Please tell me more, entertain me. I love this thread. Again I'm not in Alaska but I am in a part of a state who live with deer and on the Northern central part of the State live with constant bear...
I lived in Alaska for a while, Kodiak, specifically. The large airport there was shared by commercial flights, private aircraft and the USCG. USCG flew C-130's out of there, as well as helicopters, falcons and occasionally other stuff. I used to periodically catch rides on C-130's for trips out to other places. Since the airfield was so large, and touched the ocean, fencing it in wasn't a realistic option. They would occasionally have to run out there in a pickup truck and scare the bears off the runway. Kodiak brown bears are large and don't give a flying flip about your little fence. They do what they want, where they want, and when they want. Man and bear share a slot on the food chain. Sometimes they eat us, sometimes we eat them. Bears also don't know how to fly and don't understand aeronautics, so they are not as sharp as some people seem to think when it comes to the happenings around airports. No doubt someone has made an attempt to properly train the bears, but it sure seems like maybe they forgot. Anyway, running them off with a truck usually helped them remember for a while.

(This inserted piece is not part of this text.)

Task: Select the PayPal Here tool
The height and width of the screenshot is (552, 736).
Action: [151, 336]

Like I said, I used to catch rides on them. That usually meant I was flying somewhere else. That somewhere else was often a little speck of rock out on the Aleutian Island chain, or the Pribloff Islands. Not may bears out there but other critters that were large and didn't understand VFR. Pickup trucks, snow mobiles or snow cats were often used to educate the animals regarding right-of-way on the airfield.

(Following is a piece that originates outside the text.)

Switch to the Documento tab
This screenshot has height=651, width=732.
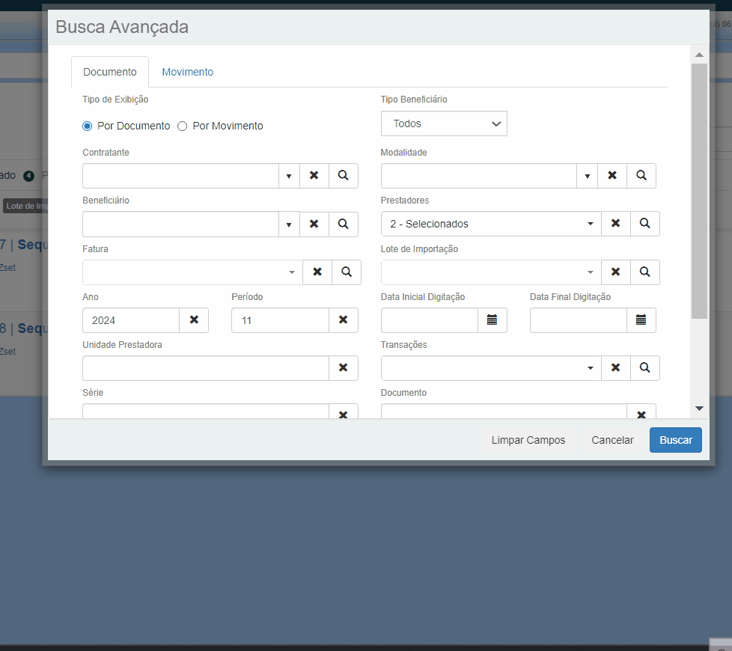(110, 72)
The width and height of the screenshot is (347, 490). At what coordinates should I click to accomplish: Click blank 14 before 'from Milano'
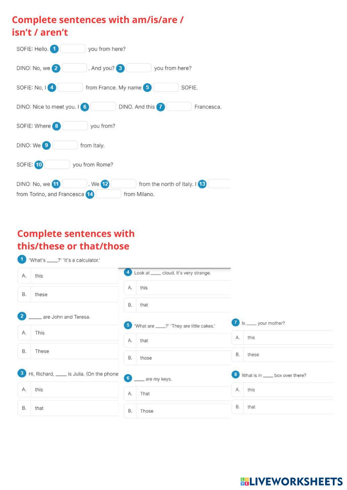[108, 194]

The other thing we had issues with was seal lions. Often we had markers on small islands so as the ships would mostly avoid running into them. The sea lions would like to share those small rocks sticking out of the water with our aids to navigation. They were happy there, I guess they enjoyed the flashing green or red lights, or maybe the soft glow of the white lights was romantic or something. Anyway, said aids to navigation periodically needed maintenance. Landing a crew using a small boat on said small rock usually was met with much laughter from the sea lions. They felt the odd looking bipeds in the orange suits looked funny, and they really didn't take us seriously. The loud honkolator on the top of the ship usually didn't annoy them enough to move. The solution was for one of the funny looking bipeds in the orange suits to take a "bang stick" and annoy the crap out of the sea lions. That usually worked, however, scaring the crap out of sea lions resulted in a lot of, well, crap. Not to mention sea lion juices. Said crap and bodily fluids was pungent and offended the humans, but the guy with all the stripes said we had to work on the light anyway and that we'd get used to the smell (we didn't, it was a lie).
In Alaska I learned rather quickly that man isn't in charge, and no matter what we though or how we tried to fool ourselves into thinking it, it just wasn't so. We are but specs in the larger scheme of things. Bobbing around in the Bering Sea in the middle of winter and watching the aurora borealis makes you feel mighty small and insignificant, but that can be a wonderful experience and it teaches one humility.